Task instructions: In the forum thread below about Grizzly equipment, which state's Grizzly customer service does a1Jim say has given him nothing but top service?

Given text:
--- Begin ---

# Never again will I trust Grizzly for "Precision" equipment



## JoeinGa (Nov 26, 2012)

Good thing you had taken all those pictures. They would have just blamed you and basically done NOTHING


----------



## a1Jim (Aug 9, 2008)

Hawkeye
That sounds like a bad experience alright,but keep in mind many folks have the same kinds of problems no matter who makes their equipment. It's bad enough that you received a jointer with a defect but the customer service should have made everything right for you once you reported your problem. It seems depending what area your in your experience you may get different treatment from Grizzly's CS .I've had nothing but top service from their Washington state CS. I think comparing them to HF is understandable given your experience, but 98% of their products are far superior to anything HF makes and many times on a par with equipment that cost 3 times as much.


----------



## Hawkeye1434 (Jun 8, 2014)

Fair enough Jim like I said I own a lot from them and I am very satisfied with what I have. I just said like HF you have to be very careful what you buy from them simple things no problem I have an amazing DC. I love my sander and my sharpener is half the price and I love it but after they told me that their engineers are good with the specs on the jointer I returned, then they have no business with me cause the specs are way off, precision is not their game, selling to the masses at a low cost is what they are after but with that said I will buy again on the right kind of items. Also no matter what jointer I look at half the reviews say grizzly and half say powermatic each has good and horrible reviews I don't know who to believe maybe I will try jet or something else in an 8 inch I really don't know what to do


----------



## ssnvet (Jan 10, 2012)

That's a major bummer.

--- End ---

Items:

--- Begin ---

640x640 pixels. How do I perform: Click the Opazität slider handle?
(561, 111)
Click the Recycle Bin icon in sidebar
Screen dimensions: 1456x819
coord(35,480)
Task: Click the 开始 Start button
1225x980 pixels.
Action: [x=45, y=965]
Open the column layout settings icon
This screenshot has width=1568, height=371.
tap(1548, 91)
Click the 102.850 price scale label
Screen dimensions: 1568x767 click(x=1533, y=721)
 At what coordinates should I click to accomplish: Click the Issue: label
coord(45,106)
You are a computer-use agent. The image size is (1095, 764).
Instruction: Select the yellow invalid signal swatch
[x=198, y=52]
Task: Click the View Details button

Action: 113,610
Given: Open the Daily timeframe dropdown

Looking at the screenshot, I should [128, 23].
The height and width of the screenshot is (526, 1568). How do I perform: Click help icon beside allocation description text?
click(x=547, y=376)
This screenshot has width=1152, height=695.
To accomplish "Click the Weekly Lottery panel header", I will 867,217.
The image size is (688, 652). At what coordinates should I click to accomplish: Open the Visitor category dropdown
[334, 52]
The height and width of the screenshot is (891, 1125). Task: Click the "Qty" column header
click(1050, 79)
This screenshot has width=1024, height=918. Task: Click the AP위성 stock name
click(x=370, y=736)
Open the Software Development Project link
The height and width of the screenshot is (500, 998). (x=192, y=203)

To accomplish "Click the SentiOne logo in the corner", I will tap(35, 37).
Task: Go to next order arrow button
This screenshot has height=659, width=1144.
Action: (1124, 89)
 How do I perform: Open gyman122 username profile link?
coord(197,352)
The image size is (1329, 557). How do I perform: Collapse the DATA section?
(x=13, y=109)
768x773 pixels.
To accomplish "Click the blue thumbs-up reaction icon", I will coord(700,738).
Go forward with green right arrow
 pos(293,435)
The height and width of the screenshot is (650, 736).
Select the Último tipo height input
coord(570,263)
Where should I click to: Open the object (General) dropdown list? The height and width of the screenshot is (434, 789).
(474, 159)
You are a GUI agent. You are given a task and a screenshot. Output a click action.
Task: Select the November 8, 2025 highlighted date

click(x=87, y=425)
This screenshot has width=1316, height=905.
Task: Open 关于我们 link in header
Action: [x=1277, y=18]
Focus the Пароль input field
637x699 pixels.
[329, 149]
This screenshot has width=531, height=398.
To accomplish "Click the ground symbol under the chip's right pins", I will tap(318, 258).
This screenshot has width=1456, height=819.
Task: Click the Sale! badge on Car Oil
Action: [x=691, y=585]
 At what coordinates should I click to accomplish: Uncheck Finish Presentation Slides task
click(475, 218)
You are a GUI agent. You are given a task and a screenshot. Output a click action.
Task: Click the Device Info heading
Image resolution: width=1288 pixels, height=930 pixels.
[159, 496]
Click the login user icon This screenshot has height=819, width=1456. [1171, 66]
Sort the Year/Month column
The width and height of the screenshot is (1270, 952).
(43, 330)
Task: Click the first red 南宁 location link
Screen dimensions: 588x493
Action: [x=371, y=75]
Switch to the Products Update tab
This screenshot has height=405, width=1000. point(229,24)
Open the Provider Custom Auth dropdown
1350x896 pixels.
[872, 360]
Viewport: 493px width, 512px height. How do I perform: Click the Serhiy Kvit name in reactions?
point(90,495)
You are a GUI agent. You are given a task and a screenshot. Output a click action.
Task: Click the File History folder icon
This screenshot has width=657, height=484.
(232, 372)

--- End ---

Answer: Washington state